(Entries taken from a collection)
════════
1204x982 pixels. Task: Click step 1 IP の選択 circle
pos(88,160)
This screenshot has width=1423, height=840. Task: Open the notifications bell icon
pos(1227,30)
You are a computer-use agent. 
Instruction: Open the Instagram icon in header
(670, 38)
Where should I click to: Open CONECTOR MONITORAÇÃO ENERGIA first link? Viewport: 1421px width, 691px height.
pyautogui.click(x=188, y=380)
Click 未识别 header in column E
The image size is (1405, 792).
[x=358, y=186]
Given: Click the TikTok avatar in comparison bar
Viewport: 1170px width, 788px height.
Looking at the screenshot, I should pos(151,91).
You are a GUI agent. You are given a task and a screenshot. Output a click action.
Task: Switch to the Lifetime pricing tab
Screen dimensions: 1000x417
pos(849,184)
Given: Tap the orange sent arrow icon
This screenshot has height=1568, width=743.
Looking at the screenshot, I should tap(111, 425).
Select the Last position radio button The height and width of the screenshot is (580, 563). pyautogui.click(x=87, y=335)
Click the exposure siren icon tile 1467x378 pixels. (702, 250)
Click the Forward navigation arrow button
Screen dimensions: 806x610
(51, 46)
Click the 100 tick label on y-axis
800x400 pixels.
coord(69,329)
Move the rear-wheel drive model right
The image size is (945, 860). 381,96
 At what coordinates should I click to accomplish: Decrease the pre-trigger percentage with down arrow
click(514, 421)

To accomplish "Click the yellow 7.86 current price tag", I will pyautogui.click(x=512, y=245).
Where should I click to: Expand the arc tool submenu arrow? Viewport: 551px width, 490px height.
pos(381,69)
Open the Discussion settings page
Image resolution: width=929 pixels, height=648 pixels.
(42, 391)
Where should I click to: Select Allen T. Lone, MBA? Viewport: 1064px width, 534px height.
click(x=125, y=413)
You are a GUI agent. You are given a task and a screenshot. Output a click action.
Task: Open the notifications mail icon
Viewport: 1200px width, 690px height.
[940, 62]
════════
WHAT YOU ARE ASKED TO DO: Write out each entry exactly, and omit nothing.

YOUR RESPONSE:
1204x982 pixels. Task: Click step 1 IP の選択 circle
pos(88,160)
This screenshot has width=1423, height=840. Task: Open the notifications bell icon
pos(1227,30)
You are a computer-use agent. 
Instruction: Open the Instagram icon in header
(670, 38)
Where should I click to: Open CONECTOR MONITORAÇÃO ENERGIA first link? Viewport: 1421px width, 691px height.
pyautogui.click(x=188, y=380)
Click 未识别 header in column E
The image size is (1405, 792).
[x=358, y=186]
Given: Click the TikTok avatar in comparison bar
Viewport: 1170px width, 788px height.
Looking at the screenshot, I should pos(151,91).
You are a GUI agent. You are given a task and a screenshot. Output a click action.
Task: Switch to the Lifetime pricing tab
Screen dimensions: 1000x417
pos(849,184)
Given: Tap the orange sent arrow icon
This screenshot has height=1568, width=743.
Looking at the screenshot, I should tap(111, 425).
Select the Last position radio button The height and width of the screenshot is (580, 563). pyautogui.click(x=87, y=335)
Click the exposure siren icon tile 1467x378 pixels. (702, 250)
Click the Forward navigation arrow button
Screen dimensions: 806x610
(51, 46)
Click the 100 tick label on y-axis
800x400 pixels.
coord(69,329)
Move the rear-wheel drive model right
The image size is (945, 860). 381,96
 At what coordinates should I click to accomplish: Decrease the pre-trigger percentage with down arrow
click(514, 421)

To accomplish "Click the yellow 7.86 current price tag", I will pyautogui.click(x=512, y=245).
Where should I click to: Expand the arc tool submenu arrow? Viewport: 551px width, 490px height.
pos(381,69)
Open the Discussion settings page
Image resolution: width=929 pixels, height=648 pixels.
(42, 391)
Where should I click to: Select Allen T. Lone, MBA? Viewport: 1064px width, 534px height.
click(x=125, y=413)
You are a GUI agent. You are given a task and a screenshot. Output a click action.
Task: Open the notifications mail icon
Viewport: 1200px width, 690px height.
[940, 62]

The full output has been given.